Rajbhandari is working with the Nepal Family Health Program, a consortium of four major agencies working with the U.S. Agency for International Development on a five-year program to strengthen family planning and maternal and child health. She is employed by one of the co-partners, Engenderhealth, as a reproductive health team leader.
“I provide technical assistance to the Minister of Health,” says Rajbhandari, who was a fellow at the School’s Bill and Melinda Gates Institute for Population and Reproductive Health. “Our basic job is to ensure quality of service by providing on-site coaching, giving feedback to the districts, and supervising and monitoring family planning clinics.”

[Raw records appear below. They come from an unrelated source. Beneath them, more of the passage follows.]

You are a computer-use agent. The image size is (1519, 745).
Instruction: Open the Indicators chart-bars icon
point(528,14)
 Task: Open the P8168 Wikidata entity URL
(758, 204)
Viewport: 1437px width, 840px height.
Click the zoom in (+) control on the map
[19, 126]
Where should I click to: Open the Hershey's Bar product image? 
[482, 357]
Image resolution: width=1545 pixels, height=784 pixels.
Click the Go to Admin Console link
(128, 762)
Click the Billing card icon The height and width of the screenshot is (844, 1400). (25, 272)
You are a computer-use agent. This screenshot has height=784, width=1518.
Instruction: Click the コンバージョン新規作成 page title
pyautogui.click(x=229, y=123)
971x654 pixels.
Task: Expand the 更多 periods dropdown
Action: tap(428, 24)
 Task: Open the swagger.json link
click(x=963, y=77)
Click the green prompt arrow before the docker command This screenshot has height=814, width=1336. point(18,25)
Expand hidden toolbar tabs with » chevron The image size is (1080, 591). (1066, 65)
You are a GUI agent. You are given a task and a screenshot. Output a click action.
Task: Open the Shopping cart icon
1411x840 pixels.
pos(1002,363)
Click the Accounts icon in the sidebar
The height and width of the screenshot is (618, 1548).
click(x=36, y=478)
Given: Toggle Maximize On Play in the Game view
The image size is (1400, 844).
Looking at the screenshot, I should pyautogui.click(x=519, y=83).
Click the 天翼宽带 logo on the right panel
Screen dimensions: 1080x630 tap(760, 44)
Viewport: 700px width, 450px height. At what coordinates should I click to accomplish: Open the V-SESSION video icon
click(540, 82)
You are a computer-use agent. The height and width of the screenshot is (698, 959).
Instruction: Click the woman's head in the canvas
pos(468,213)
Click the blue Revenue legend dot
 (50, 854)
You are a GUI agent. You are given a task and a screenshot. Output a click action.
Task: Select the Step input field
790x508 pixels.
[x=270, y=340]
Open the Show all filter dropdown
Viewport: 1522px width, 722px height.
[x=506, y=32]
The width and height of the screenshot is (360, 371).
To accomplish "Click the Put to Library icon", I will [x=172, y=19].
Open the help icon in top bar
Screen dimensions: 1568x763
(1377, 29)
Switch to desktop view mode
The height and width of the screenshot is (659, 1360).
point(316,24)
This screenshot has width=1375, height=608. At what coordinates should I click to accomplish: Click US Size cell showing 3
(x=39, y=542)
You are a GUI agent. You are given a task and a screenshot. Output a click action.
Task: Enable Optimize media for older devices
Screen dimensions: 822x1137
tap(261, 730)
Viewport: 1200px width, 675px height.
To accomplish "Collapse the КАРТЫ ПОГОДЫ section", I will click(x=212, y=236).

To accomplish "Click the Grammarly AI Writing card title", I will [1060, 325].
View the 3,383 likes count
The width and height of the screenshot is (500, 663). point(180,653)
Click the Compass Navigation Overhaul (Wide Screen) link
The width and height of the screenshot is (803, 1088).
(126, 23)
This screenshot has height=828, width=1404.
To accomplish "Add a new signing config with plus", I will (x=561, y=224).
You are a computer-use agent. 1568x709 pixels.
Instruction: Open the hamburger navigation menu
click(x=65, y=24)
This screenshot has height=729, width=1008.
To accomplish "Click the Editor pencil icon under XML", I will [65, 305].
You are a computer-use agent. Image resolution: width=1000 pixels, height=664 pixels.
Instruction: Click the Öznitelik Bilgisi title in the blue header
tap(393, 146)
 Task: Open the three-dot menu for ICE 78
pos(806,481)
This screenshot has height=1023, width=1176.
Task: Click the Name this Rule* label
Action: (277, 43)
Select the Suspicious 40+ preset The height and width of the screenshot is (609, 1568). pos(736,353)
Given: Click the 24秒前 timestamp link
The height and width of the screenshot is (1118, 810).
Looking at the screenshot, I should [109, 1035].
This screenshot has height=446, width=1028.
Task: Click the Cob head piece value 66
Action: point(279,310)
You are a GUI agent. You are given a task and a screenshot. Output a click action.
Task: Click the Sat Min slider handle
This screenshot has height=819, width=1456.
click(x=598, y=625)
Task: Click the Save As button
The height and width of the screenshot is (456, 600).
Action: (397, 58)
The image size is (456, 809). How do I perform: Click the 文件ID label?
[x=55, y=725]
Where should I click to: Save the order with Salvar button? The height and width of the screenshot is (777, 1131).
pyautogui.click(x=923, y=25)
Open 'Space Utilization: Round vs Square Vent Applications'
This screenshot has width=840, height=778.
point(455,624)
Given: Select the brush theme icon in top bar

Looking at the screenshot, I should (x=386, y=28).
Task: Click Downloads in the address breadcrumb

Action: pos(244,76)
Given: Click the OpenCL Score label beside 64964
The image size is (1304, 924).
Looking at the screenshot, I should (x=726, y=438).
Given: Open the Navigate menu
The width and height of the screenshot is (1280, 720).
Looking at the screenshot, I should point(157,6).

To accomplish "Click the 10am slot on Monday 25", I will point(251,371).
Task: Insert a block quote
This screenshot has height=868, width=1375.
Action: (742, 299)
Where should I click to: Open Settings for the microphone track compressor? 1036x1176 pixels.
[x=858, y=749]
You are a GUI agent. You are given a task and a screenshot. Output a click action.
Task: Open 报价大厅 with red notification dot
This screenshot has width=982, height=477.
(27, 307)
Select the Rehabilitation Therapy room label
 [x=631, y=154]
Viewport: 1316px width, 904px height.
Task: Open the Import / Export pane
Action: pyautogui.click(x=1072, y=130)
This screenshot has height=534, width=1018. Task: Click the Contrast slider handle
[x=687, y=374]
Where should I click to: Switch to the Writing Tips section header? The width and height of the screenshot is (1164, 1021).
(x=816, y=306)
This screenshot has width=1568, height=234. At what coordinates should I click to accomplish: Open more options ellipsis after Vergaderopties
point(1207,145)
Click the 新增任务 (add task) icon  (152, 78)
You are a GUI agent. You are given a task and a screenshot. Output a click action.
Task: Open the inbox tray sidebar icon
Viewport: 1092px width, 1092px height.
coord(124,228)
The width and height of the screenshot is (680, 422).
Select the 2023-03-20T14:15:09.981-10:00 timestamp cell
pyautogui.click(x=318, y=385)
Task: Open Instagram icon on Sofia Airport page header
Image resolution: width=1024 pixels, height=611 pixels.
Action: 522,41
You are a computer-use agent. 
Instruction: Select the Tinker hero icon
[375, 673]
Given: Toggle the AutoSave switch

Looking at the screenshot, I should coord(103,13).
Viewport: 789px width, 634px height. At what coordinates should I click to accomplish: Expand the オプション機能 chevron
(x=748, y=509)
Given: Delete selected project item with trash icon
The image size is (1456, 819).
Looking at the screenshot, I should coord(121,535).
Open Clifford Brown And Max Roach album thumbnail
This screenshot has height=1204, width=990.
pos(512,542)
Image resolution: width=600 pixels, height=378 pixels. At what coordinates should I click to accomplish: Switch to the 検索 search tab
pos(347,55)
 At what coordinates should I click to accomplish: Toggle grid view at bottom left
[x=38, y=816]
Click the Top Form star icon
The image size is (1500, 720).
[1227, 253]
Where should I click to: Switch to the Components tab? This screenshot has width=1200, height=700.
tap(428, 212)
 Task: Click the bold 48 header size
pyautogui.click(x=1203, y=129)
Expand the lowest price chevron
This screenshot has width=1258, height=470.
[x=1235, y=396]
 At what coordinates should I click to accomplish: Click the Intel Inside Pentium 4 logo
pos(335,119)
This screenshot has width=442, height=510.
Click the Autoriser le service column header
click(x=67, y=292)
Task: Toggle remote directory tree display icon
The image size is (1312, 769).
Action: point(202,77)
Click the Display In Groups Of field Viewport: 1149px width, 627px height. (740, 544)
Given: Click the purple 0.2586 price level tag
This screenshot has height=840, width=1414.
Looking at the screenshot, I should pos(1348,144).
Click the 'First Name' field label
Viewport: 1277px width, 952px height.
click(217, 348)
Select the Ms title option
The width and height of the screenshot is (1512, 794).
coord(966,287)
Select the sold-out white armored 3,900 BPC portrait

Increased use of contraceptives—primarily Depo-Provera injections—has decreased the average family size in Nepal to 4.1 children per family. That’s still high by developed countries’ standards but lower than it was previously. Rajbhandari’s goal is to bring improved reproductive health benefits to all Nepalese, regardless of the terrain. “It’s a big challenge,” she says. “Right now I’m involved in writing national standards and protocols and guidelines. But the most difficult part is to implement them at a local level. You try to take these new initiatives to an outpost where there is one guy who has to do everything. Often, he’s very happy to see us. But when we begin asking for statistics and telling him about the new programs and policies—well, it can go both ways.”